- [Prompt] Would you copy, word for word, each line from the one with "The width and height of the screenshot is (384, 283)." to the end of the listing below, skipping all pictures?

_____

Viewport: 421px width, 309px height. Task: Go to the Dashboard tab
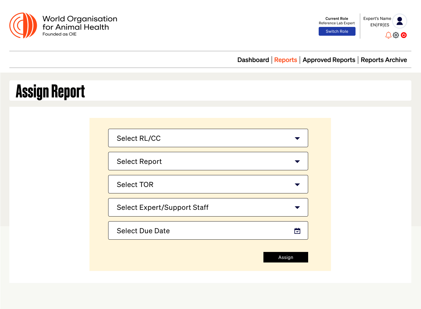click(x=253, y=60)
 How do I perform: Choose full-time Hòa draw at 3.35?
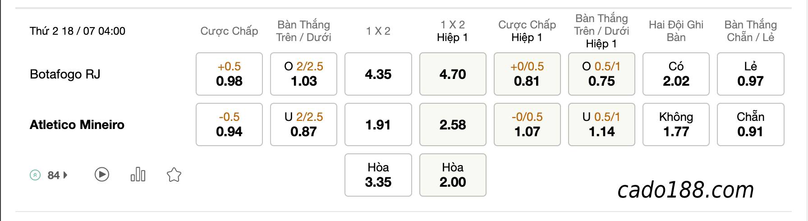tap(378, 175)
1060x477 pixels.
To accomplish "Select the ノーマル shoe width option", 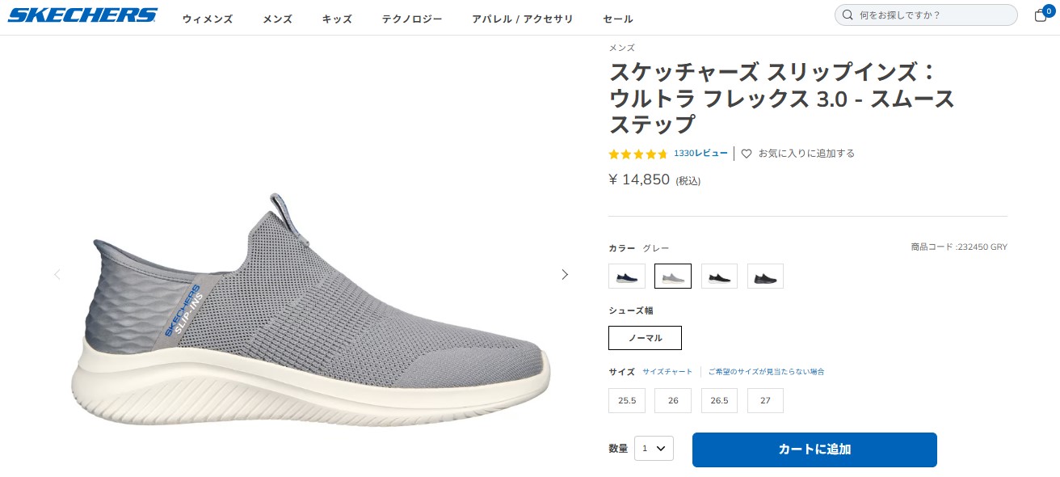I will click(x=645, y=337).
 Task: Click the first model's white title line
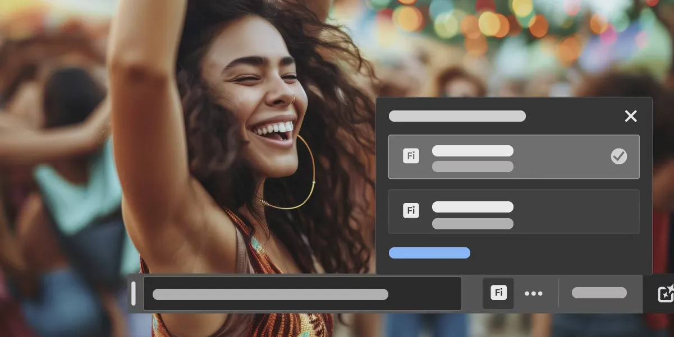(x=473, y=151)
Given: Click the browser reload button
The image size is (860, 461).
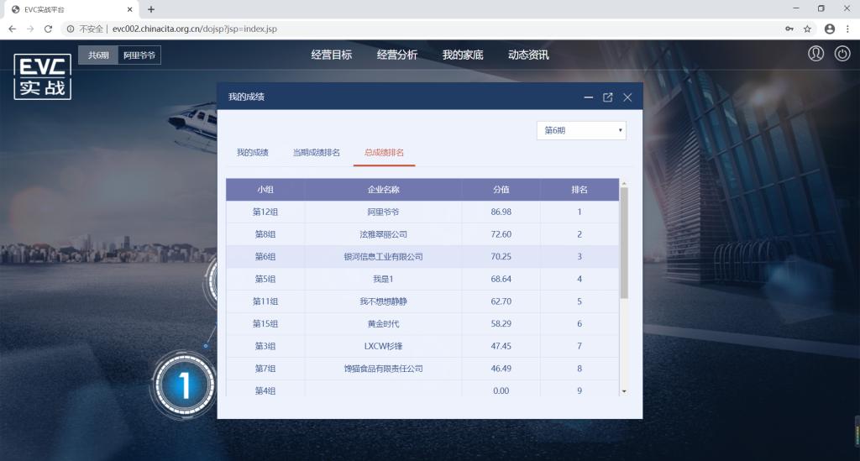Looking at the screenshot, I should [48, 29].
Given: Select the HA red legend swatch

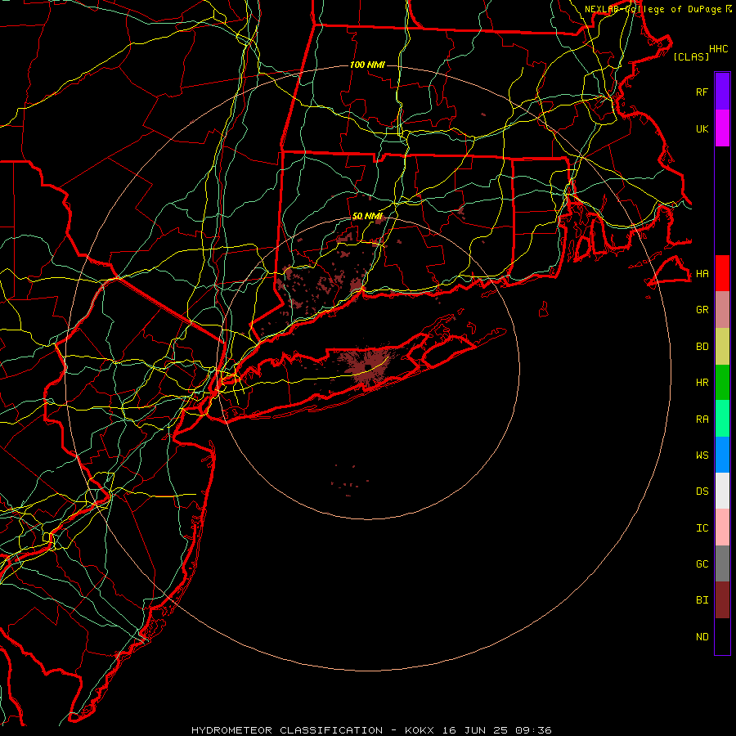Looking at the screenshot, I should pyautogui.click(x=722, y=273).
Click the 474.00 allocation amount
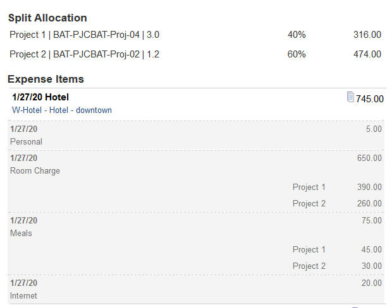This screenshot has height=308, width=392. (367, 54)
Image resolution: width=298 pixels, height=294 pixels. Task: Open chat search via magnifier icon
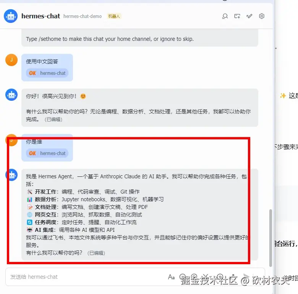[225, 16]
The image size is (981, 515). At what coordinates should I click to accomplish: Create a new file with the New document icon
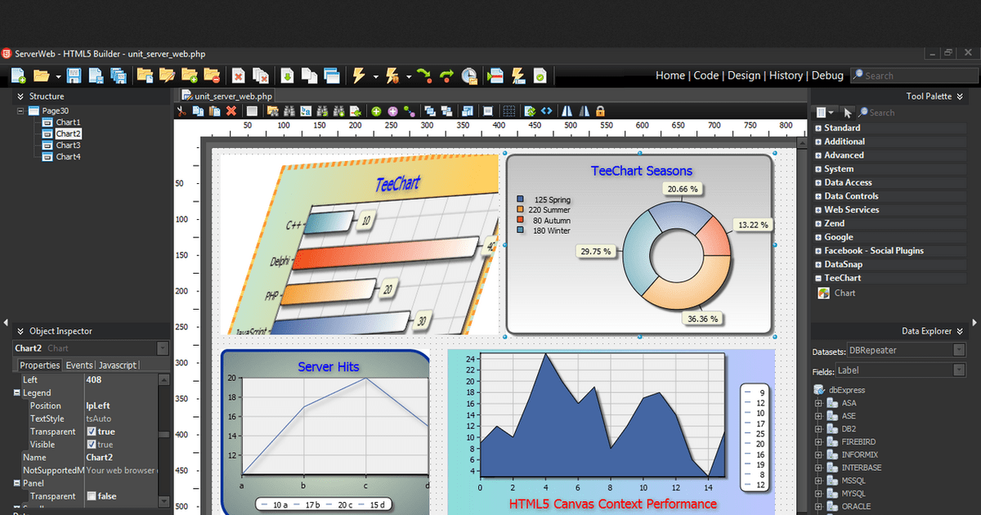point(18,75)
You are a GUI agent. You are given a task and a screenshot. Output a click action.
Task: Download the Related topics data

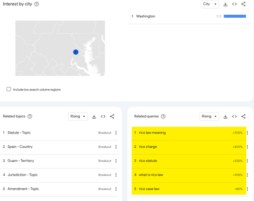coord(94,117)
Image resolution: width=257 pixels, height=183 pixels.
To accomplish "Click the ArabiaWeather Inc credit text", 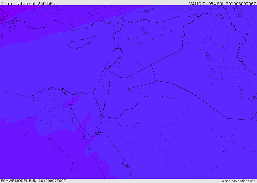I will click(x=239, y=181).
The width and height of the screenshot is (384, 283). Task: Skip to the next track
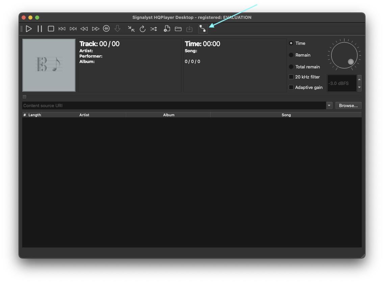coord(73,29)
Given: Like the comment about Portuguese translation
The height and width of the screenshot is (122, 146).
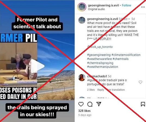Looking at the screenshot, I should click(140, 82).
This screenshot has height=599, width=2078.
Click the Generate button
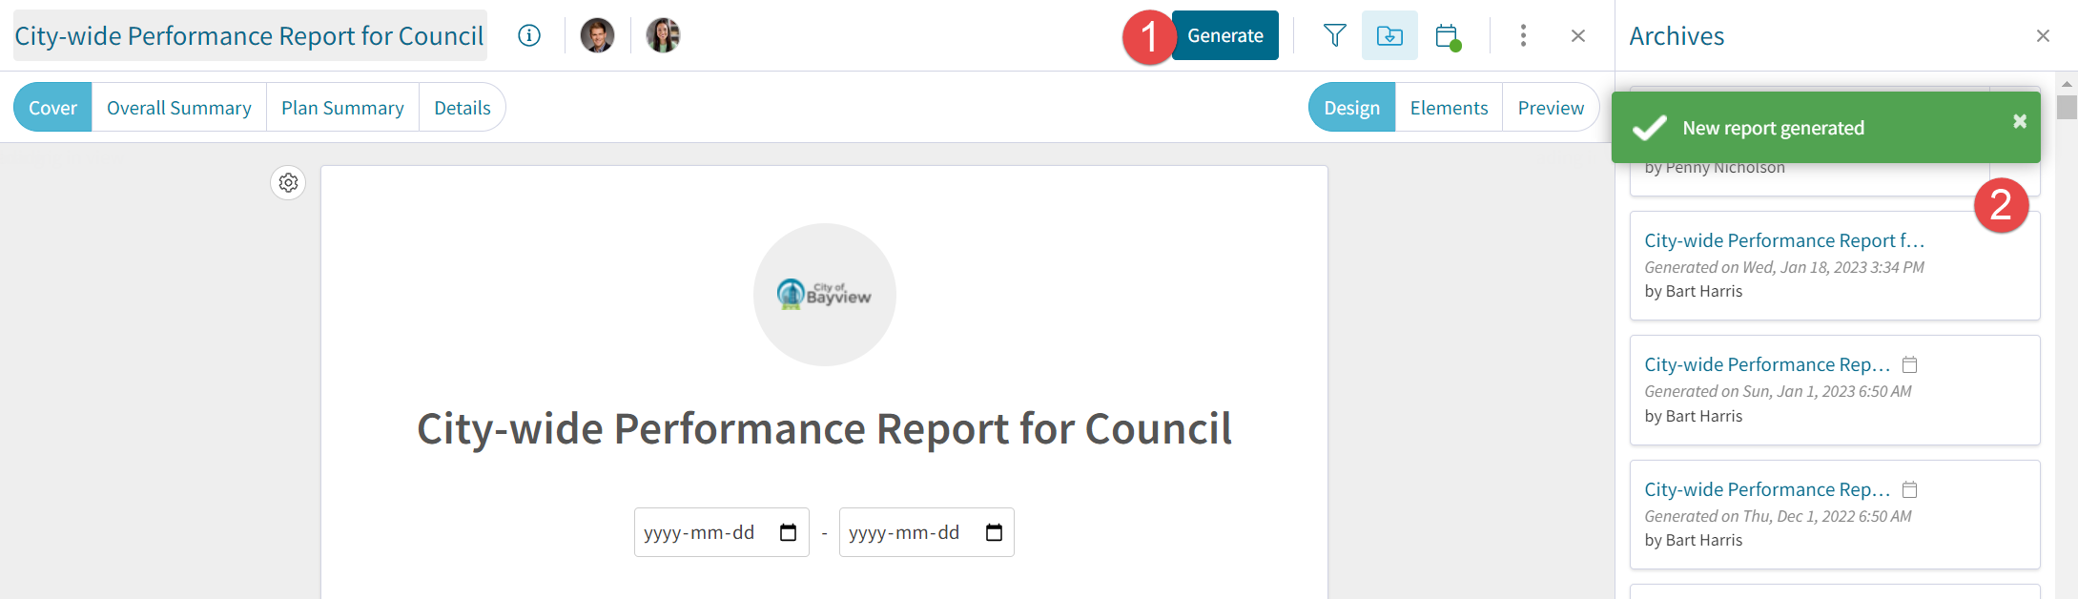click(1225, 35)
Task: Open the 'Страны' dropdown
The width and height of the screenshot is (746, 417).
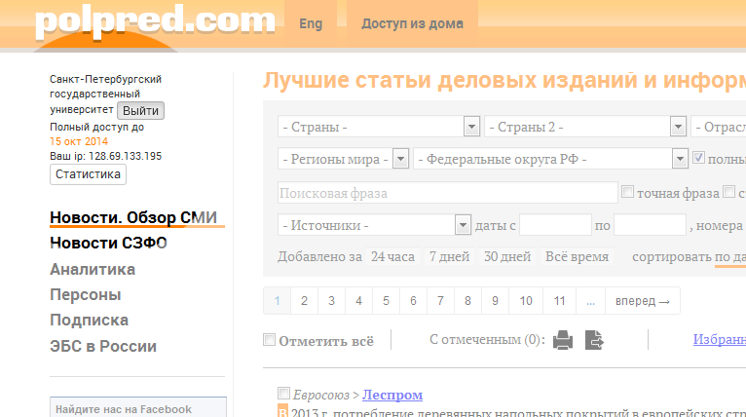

_____

- [Reply]
The width and height of the screenshot is (384, 283). Task: Skip to the next track
coord(73,29)
Given: Like the comment about Portuguese translation
The height and width of the screenshot is (122, 146).
Looking at the screenshot, I should click(140, 82).
This screenshot has height=599, width=2078.
Click the Generate button
click(1225, 35)
Task: Open the 'Страны' dropdown
The width and height of the screenshot is (746, 417).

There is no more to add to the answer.